[AIM 1]: In the records, begin at the line that has "Select the part number 20043" and stop after the line that has "click(x=207, y=101)". Rewrite only those lines with "part number" changed to "component number", leave everything else the same, and omit the pictures.

[SOURCE EXCERPT]:

◇ ◇ ◇ ◇

= Harry Lawrence Freeman =

American composer and conductor (1869–1954)

Harry Lawrence Freeman

Harry Lawrence Freeman (October 9, 1869 – March 24, 1954) was an American neoromantic opera composer, conductor, impresario and teacher. He was the first African-American to write an opera (Epthalia, 1891) that was successfully produced. Freeman founded the Freeman School of Music and the Freeman School of Grand Opera, as well as several short-lived opera companies which gave first performances of his own compositions. During his life, he was known as "the black Wagner."

==Biography==
Harry Lawrence Freeman was born in Cleveland, Ohio, in 1869, to parents Lemuel Freeman and Agnes Silms-Freeman. Freeman learned to play the piano and was an assistant church organist by the age of 10. At the age of 18, he was inspired to begin composing his own music after attending a performance of Richard Wagner's opera Tannhäuser.

===Early career: Freeman Opera Company===
By the age of 22, Freeman had founded the Freeman Opera Company in Denver, Colorado. His first opera, Epthelia, was performed at the Deutsches Theater in Denver in 1891. His second opera, The Martyr, premiered at the same theater on August 16, 1893. It was also produced by the Freeman Opera Company, and concerned an Egyptian nobleman put to death for accepting the religion of Jehovah. The Freeman Opera Company went on to produce The Martyr in Chicago in October 1893 and in Cleveland in 1894. This was the first opera in the United States to be produced by an all-Black production company. The Martyr is also listed by John Warthen Struble as "produced in Denver, first known opera by an African-American composer." Although this is clearly incorrect given the staging of Epthelia two years earlier, Freeman was certainly a pioneering classical composer in the African-American community.

◇ ◇ ◇ ◇

[TASK INPUTS]:
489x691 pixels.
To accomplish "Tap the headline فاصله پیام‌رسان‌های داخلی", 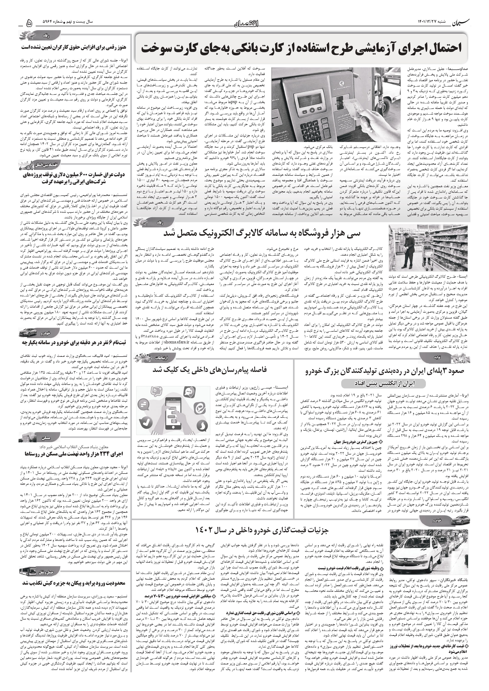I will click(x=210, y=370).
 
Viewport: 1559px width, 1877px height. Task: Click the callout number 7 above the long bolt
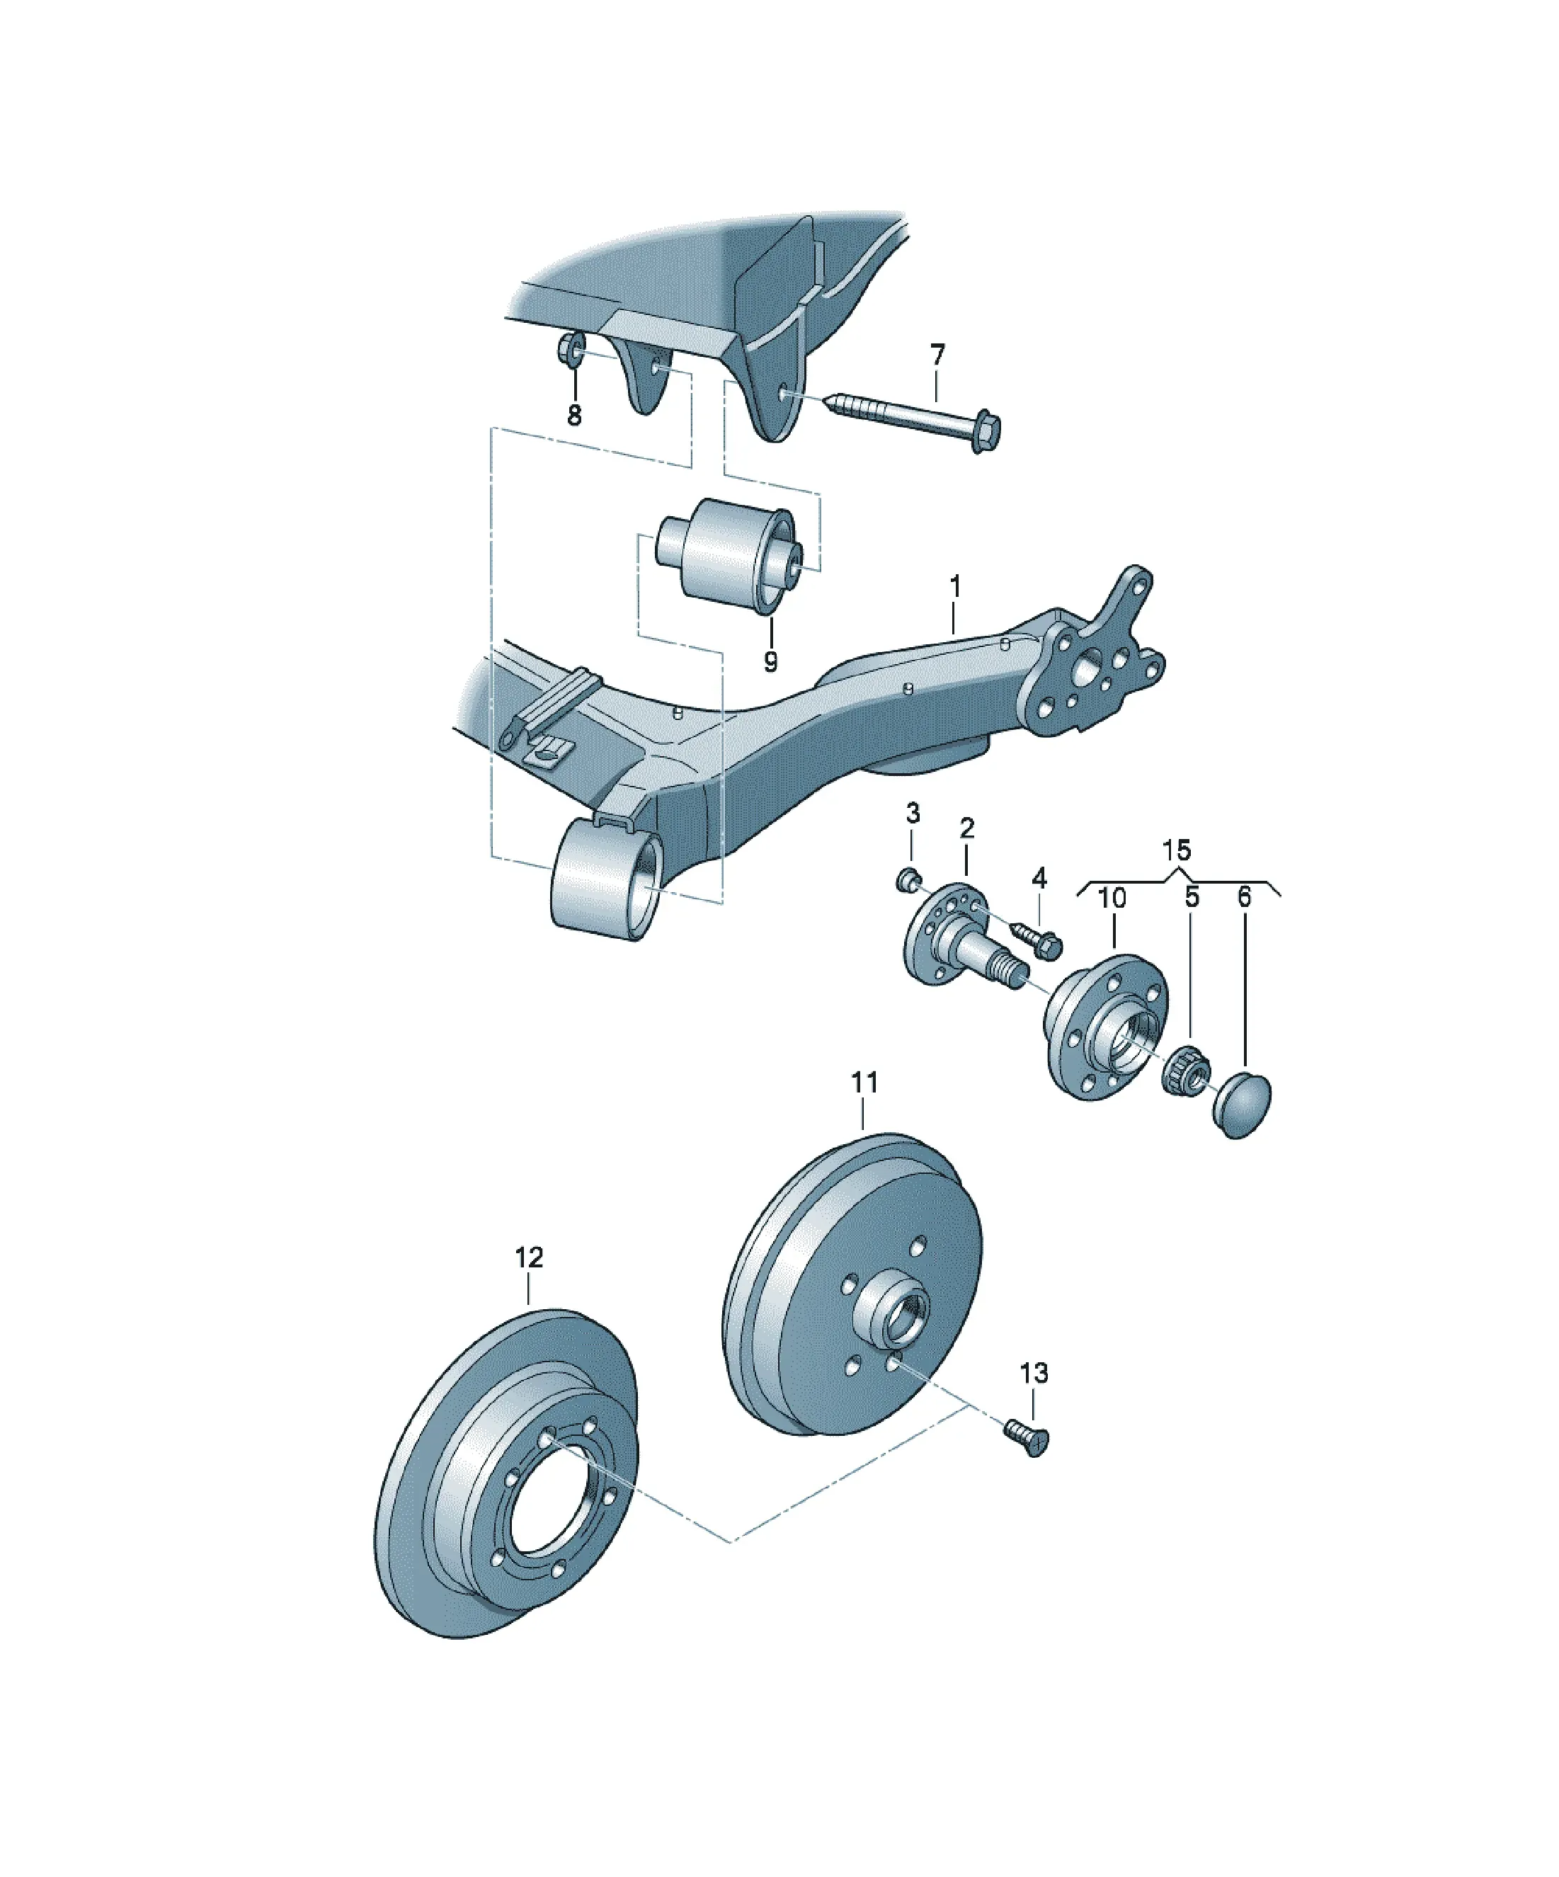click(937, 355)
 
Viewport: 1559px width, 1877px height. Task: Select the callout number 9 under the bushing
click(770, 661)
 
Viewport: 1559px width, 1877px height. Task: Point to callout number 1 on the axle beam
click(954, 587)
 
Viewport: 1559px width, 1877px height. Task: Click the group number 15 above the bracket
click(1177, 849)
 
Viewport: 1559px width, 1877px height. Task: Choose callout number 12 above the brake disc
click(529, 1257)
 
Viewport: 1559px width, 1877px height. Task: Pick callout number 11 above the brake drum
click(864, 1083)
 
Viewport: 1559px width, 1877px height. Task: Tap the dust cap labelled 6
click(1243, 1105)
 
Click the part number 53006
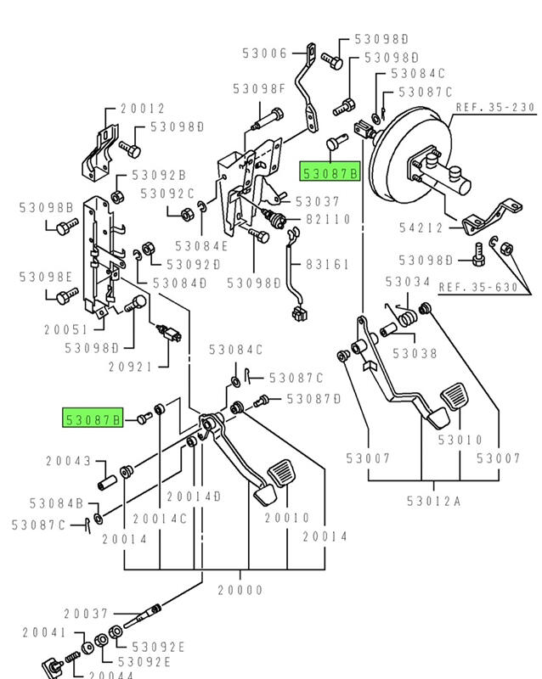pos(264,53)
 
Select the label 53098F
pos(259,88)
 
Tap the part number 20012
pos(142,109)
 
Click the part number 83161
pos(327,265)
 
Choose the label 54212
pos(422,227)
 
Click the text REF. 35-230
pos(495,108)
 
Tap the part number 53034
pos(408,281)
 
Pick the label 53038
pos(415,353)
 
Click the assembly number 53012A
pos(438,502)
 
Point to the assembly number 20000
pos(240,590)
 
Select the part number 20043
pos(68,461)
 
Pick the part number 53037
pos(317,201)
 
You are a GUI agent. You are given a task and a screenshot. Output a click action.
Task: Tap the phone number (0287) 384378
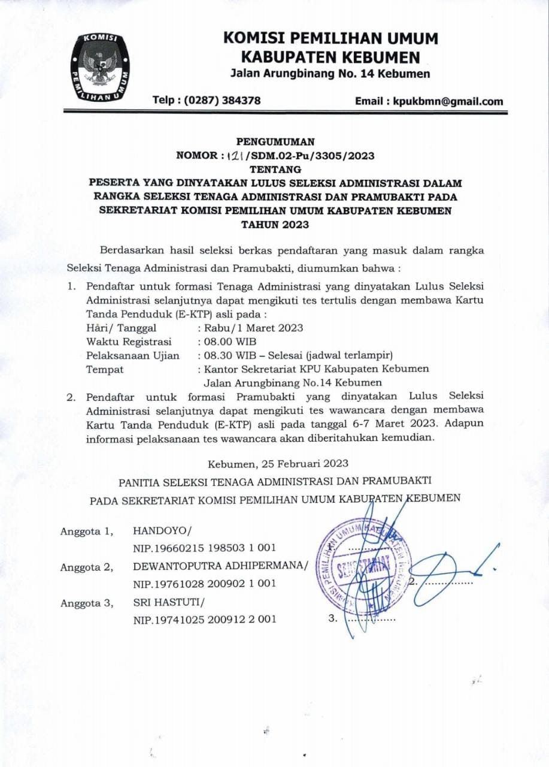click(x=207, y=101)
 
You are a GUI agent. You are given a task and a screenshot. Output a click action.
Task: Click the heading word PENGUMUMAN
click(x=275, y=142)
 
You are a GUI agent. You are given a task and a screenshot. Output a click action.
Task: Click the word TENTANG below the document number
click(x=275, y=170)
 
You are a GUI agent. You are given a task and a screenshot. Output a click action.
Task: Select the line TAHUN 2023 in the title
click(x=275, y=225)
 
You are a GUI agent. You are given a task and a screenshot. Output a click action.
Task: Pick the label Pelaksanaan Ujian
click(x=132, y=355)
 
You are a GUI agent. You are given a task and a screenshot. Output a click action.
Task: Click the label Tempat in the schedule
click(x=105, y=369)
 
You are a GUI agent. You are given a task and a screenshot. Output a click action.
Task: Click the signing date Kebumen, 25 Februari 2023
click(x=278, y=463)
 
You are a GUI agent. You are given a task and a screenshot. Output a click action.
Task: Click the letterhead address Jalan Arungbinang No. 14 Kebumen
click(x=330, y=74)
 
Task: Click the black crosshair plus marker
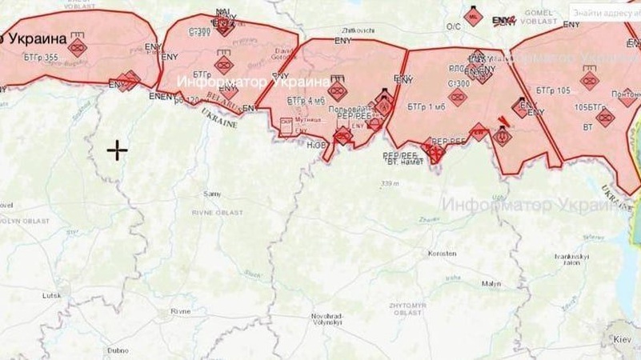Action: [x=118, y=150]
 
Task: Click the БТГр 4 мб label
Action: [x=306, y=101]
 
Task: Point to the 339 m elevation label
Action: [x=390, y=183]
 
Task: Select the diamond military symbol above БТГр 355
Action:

◇ ◇ ◇ ◇

[AIM 2]: According to the Harry Lawrence Freeman biography, what inspired Freeman to start composing his own music at the age of 18?

[CORRECT OUTPUT 1]:
Select the component number 20043
pos(68,461)
 
Pick the component number 53037
pos(317,201)
 
You are a GUI agent. You are given a task and a screenshot. Output a click action.
Task: Tap the phone number (0287) 384378
click(x=207, y=101)

[CORRECT OUTPUT 2]: Attending a performance of Richard Wagner's opera Tannhäuser.